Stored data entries

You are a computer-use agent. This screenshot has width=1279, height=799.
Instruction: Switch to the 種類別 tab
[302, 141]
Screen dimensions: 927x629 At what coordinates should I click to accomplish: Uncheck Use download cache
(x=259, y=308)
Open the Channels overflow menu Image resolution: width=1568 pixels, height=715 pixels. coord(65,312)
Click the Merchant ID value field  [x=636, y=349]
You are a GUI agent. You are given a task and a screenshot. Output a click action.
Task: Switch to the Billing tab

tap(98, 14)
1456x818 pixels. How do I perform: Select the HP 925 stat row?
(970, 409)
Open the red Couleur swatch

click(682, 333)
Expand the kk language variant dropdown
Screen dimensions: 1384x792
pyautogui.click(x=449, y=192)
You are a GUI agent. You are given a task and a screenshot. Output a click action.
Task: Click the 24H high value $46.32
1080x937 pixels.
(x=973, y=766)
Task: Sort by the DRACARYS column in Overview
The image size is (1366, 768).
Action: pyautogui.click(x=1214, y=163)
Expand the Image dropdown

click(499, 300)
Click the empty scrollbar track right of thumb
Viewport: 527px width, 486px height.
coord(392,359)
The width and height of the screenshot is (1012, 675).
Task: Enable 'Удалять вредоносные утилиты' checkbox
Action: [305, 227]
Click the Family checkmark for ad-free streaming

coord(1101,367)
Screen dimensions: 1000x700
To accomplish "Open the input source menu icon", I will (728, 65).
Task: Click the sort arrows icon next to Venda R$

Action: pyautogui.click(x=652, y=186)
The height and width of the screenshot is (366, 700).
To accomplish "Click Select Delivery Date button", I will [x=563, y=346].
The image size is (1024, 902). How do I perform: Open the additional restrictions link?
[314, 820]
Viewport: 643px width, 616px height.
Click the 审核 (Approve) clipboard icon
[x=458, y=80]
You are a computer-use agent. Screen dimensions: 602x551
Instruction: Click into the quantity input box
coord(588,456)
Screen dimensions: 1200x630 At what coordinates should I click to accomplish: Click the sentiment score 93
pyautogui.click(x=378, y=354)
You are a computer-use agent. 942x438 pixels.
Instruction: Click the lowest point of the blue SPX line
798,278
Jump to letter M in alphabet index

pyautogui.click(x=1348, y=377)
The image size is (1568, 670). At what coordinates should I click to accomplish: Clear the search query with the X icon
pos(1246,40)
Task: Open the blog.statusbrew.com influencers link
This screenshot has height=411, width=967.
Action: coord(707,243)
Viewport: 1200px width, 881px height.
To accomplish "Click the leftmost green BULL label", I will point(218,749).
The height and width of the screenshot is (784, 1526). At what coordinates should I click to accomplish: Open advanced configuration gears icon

## Work required
For the records above, tally the lines in which "computer" appears, and give the number by itself.

## Response to this task
3